Stored items:
——
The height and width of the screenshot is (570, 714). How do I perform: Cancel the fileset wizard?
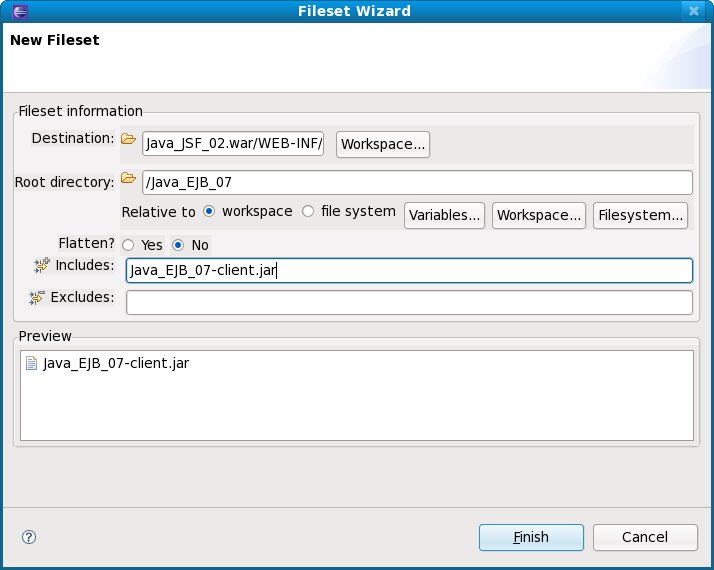pyautogui.click(x=644, y=537)
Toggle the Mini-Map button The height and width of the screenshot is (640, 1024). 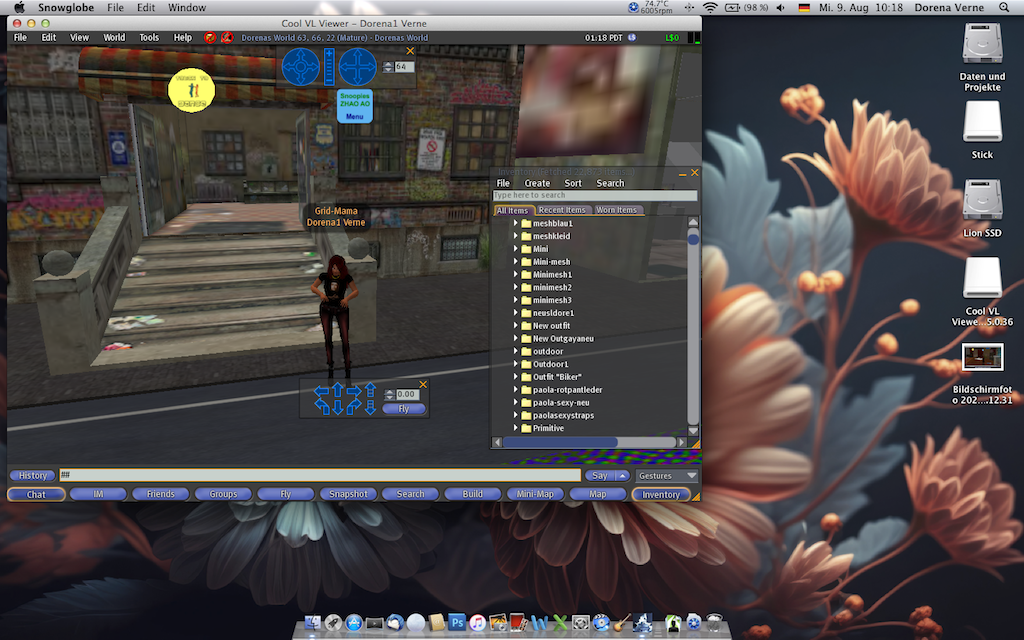tap(535, 494)
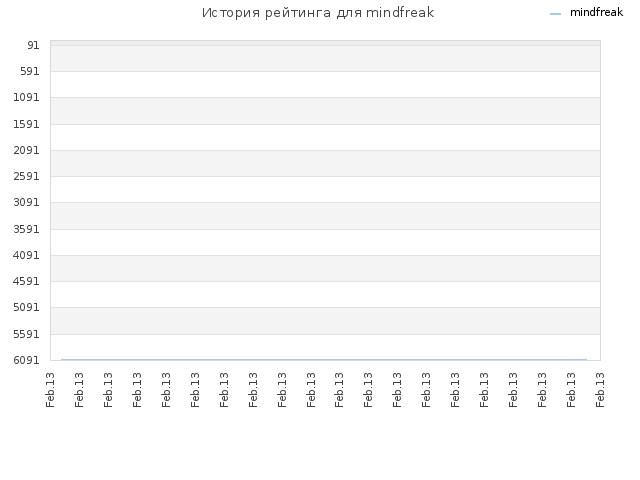The image size is (640, 480).
Task: Click the 91 y-axis label
Action: click(33, 45)
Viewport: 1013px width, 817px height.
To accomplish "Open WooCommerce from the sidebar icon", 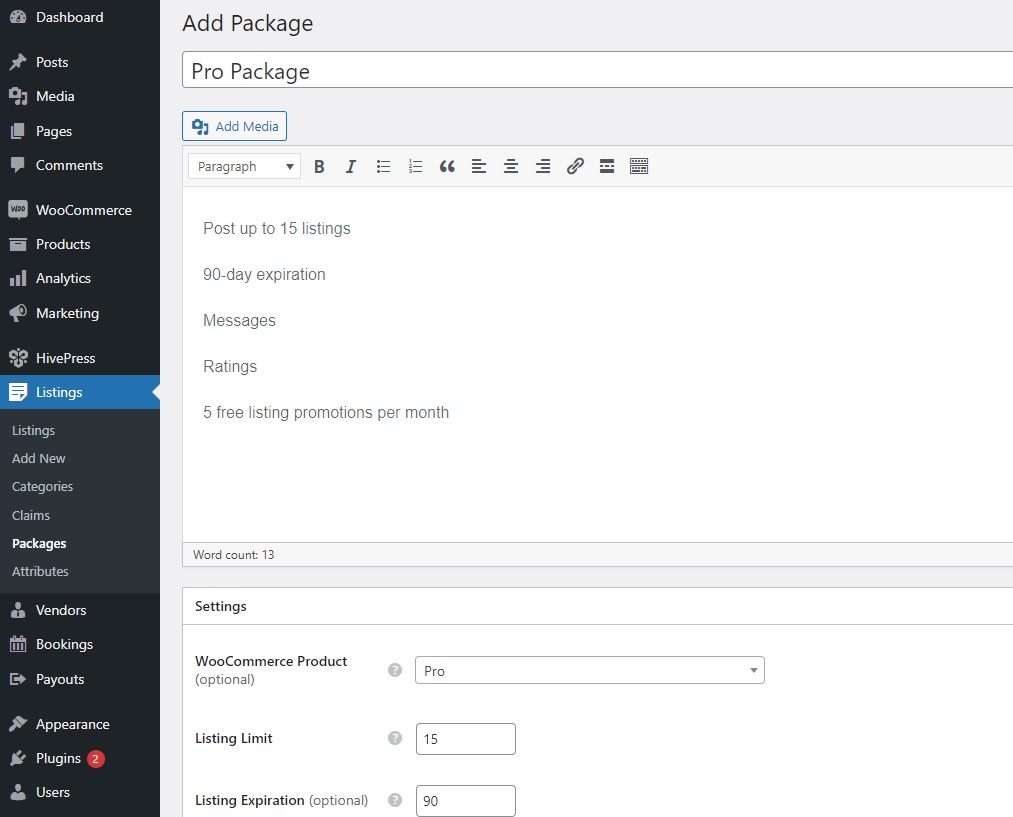I will (x=17, y=210).
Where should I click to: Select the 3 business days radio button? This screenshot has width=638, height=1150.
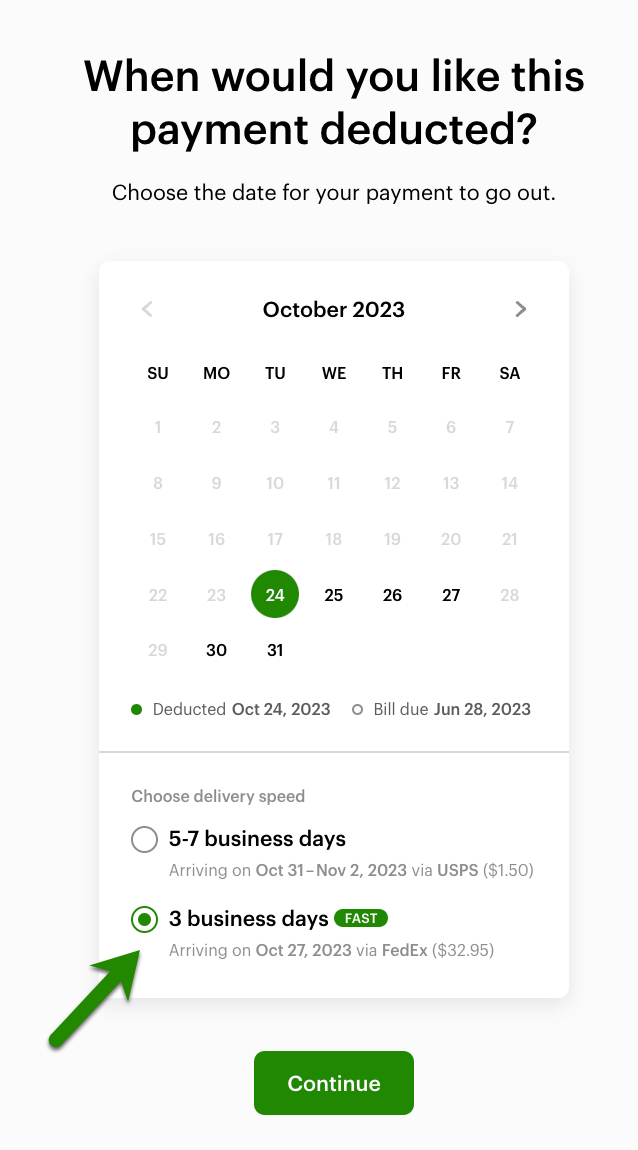pos(145,919)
——
■ **Instructions for the task**:
If pictures appear, drop them, and retype exactly the lines from the "Where should I" line through the last line of the data above.

■ **Problem solution**:
Where should I click to: Select the 3 business days radio button? This screenshot has width=638, height=1150.
pos(145,919)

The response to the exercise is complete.